Se necesita una dosis excesiva de militancia para ignorar que, aunque no aparezca en cámara, o precisamente por eso, Alpert está tan presente en la segunda de estas escenas como en la primera, o que uno puede e incluso debe leer la obra en contra de las intenciones del autor, si bien no parece que Alpert deje cabo suelto alguno. Probablemente, no haya mejor noticia para el realizador que el hecho de que su documental —sus significados— lo rebase, o que en ocasiones parezca, el realizador, saber menos de lo que en realidad sabe.

La memoria histórica no se construye con pulcritud. ¿Cómo habría podido Vasili Grossman escribir Vida y destino —la mayor novela decimonónica del siglo XX, un alegato feroz contra el estalinismo— si durante la Segunda Guerra Mundial no hubiese sido corresponsal en el frente de batalla del Estrella Roja, el periódico del ejército soviético? Alpert, puntilloso desde la década de los setenta, recoge un Fidel Castro soberbio y carismático, diletante y cruel, de una inteligencia cínica muchas veces, pero nunca, a lo largo de cuarenta años, generoso. Nunca capta un acto de bondad. El personaje del gringo que accede a los salones del poder en La Habana va por un lado, y el director va por otro. En la edición, Alpert no besa, desnuda.

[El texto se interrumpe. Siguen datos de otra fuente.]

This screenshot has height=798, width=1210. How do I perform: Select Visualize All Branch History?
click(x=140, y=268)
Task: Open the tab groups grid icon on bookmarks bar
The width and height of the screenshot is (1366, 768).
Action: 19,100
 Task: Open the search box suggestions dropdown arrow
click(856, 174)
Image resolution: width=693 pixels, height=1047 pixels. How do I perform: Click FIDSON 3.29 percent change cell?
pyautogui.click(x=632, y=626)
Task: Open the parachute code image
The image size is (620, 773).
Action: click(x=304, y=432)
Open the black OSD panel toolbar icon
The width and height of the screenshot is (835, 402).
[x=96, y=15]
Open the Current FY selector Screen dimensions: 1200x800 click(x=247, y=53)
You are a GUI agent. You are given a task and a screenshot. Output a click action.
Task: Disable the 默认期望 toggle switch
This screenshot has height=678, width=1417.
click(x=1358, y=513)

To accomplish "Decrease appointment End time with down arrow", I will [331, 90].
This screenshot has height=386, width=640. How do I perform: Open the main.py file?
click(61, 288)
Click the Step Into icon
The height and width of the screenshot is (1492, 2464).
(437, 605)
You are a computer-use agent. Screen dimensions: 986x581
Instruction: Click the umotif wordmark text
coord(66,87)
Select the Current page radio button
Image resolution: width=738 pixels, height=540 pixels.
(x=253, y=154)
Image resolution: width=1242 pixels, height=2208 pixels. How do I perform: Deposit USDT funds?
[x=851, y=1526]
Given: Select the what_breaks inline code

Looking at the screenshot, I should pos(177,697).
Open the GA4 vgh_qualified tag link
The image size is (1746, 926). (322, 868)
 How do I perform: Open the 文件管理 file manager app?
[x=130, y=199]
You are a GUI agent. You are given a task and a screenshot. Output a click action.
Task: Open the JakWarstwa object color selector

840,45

El documental rebaja a Fidel Castro a la misma categoría rasa que ocupan el resto de los personajes. Lo pone también, en alguna medida, como individuo sujeto a la voluntad expresa del castrismo. Alpert, por su parte, se mantiene siempre fiel a su rol dentro de la trama: cierto testigo de la izquierda occidental que simpatiza, que no va a esconder que simpatiza, pero que no cede a la hagiografía. No Estela Bravo, no Oliver Stone, no Ignacio Ramonet.

Sin embargo, la disidencia principal de Cuba and the Cameraman reside en una verdad simple y diáfana: el paso de los años. La gente envejece en la isla, y envejece mal. El totalitarismo es un método de resistencia política contra el tiempo y, desde luego, una mentira histórica; el futuro en el presente, la revolución perpetua. Tanto es así que, después de todo, Fidel se descompone, muere.

Si Alpert cree que el castrismo es un fracaso, ha filmado entonces un documental en el que demuestra lo que piensa. Si cree, en cambio, que no lo es, pues ha filmado un documental en contra de sus convicciones, lo cual lo avala aún más como reportero y cineasta. Ir en contra de sí mismo sigue siendo el único asunto moral que debe importarle al artista.

Carlos Manuel Álvarez es periodista y escritor. Recientemente apareció su libro La tribu, un conjunto de crónicas sobre la Cuba después de Fidel Castro.